Scan the data below and report how many lines include the word "click". Nothing else is wanted.

** Opening Material for this task block **

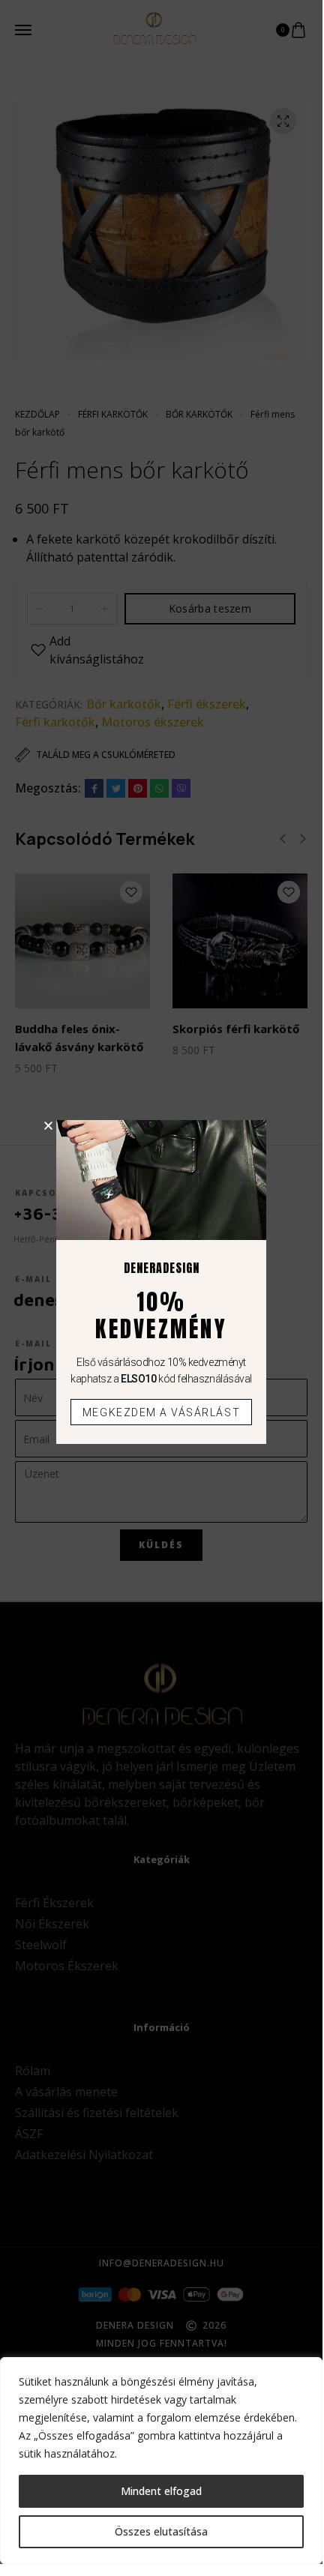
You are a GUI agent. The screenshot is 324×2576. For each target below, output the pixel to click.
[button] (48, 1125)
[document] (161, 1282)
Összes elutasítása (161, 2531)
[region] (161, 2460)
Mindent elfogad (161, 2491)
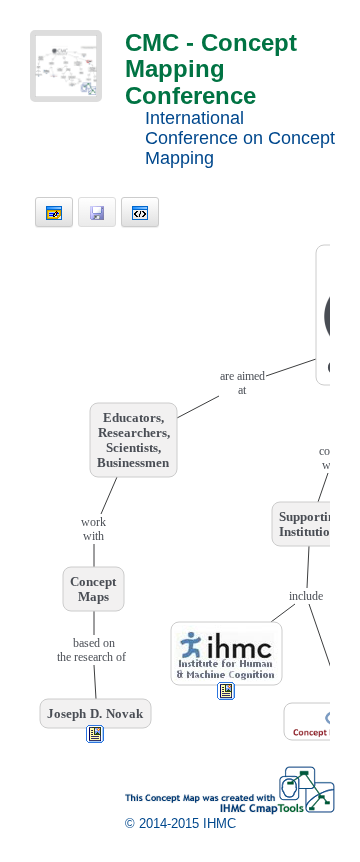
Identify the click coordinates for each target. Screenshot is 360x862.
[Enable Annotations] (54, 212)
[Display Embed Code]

** Closing Material for this task block **

> _Response box_
2